Pemerintah sendiri mewajibkan Industri Hulu Migas Prioritas Tenaga Kerja Indonesia pekerja sektor hulu migas untuk memenuhi Standar Kompetensi Kerja Nasional Indonesia (SKKNI) seperti diatur dalam Peraturan Menteri Energi dan Sumber Daya Mineral (ESDM) Nomor 05 Tahun 2015. Dalam aturan tersebut, ada 35 jenis SKKNI yang wajib dipenuhi oleh pekerja di industry hulu migas.

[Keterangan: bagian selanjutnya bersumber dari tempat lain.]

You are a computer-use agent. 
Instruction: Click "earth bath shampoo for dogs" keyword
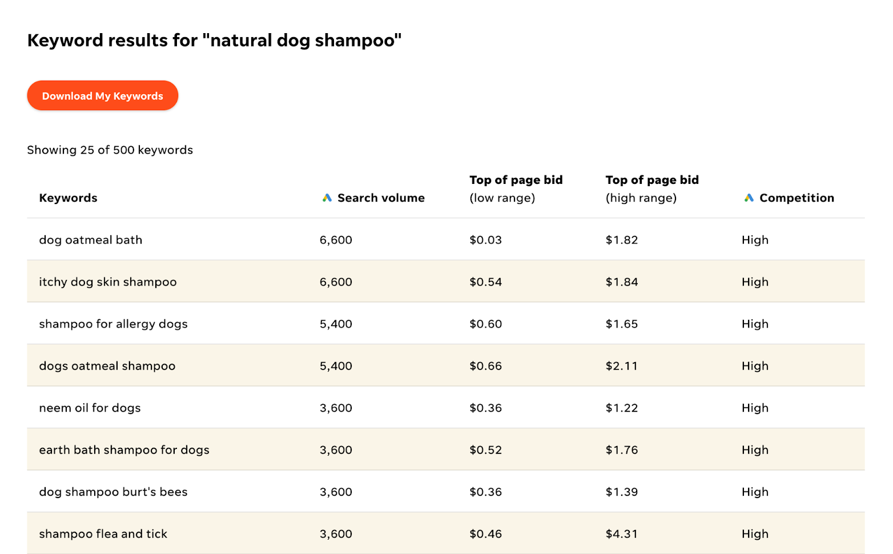(124, 450)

Amien mengatakan, selain kewajiban mengikuti sertifikasi, sumber daya manusia di sektor hulu migas didorong untuk terus mengembangkan kompetensi yang dimiliki. Keterlibatan pihak lain, seperti perguruan tinggi serta balai pendidikan dan pelatihan, turut dibutuhkan dalam mencetak tenaga kerja Indonesia yang profesional. “Sedini mungkin, sumber daya manusia yang ada di Indonesia harus disiapkan untuk memenuhi kebutuhan tenaga kerja profesional di industri hulu migas,” katanya.
Melalui berbagai upaya untuk meningkatkan kompetensi pekerja, tenaga kerja lokal diharapkan bisa menjadi tuan rumah di negeri sendiri. Kesempatan tersebut akan makin terbuka apabila investasi di sektor hulu migas terus meningkat. (*)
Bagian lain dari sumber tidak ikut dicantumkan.